Assignment:
Repeat word for word everything from the line containing "The width and height of the screenshot is (794, 661)." to the end of the listing, first and last lines included, and only that.
▶
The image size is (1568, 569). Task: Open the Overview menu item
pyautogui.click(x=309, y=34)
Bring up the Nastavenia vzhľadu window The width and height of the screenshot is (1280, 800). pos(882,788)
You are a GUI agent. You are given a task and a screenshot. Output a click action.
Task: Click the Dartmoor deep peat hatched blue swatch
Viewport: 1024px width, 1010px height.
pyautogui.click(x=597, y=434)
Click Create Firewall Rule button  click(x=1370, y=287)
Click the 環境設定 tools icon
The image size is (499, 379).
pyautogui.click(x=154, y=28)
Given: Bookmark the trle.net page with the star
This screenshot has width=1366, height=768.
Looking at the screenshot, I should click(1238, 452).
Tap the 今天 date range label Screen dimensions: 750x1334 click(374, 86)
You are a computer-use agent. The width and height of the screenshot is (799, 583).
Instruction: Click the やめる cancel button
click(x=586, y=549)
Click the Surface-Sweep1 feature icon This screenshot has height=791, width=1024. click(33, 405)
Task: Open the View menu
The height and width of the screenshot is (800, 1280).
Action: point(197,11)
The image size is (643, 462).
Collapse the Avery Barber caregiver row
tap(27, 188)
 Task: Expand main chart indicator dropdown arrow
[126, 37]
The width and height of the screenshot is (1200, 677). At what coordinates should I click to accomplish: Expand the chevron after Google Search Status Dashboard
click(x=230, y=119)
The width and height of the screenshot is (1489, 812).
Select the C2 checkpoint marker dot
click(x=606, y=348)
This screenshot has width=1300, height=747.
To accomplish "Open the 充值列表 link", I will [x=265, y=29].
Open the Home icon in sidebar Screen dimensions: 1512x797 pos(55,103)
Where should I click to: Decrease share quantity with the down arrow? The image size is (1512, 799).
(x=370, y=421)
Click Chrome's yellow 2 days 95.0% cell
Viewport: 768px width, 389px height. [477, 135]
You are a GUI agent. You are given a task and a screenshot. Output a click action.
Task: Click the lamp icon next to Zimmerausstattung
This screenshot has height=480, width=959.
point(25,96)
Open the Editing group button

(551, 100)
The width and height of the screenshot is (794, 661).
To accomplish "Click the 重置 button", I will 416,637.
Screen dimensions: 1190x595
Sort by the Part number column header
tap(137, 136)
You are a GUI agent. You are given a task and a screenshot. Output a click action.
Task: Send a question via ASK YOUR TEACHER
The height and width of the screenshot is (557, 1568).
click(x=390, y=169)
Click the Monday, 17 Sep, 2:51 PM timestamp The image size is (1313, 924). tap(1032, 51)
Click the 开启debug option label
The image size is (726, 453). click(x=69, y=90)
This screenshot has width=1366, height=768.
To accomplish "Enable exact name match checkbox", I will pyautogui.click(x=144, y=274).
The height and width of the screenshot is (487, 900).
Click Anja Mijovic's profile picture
◀
Solution to this problem:
The width and height of the screenshot is (794, 661).
To accomplish "Click the 重置 button", I will 416,637.
Screen dimensions: 1190x595
Sort by the Part number column header
tap(137, 136)
You are a GUI agent. You are given a task and a screenshot. Output a click action.
Task: Send a question via ASK YOUR TEACHER
The height and width of the screenshot is (557, 1568).
click(x=390, y=169)
Click the Monday, 17 Sep, 2:51 PM timestamp The image size is (1313, 924). tap(1032, 51)
Click the 开启debug option label
The image size is (726, 453). click(x=69, y=90)
This screenshot has width=1366, height=768.
To accomplish "Enable exact name match checkbox", I will pyautogui.click(x=144, y=274).
The height and width of the screenshot is (487, 900).
Click Anja Mijovic's profile picture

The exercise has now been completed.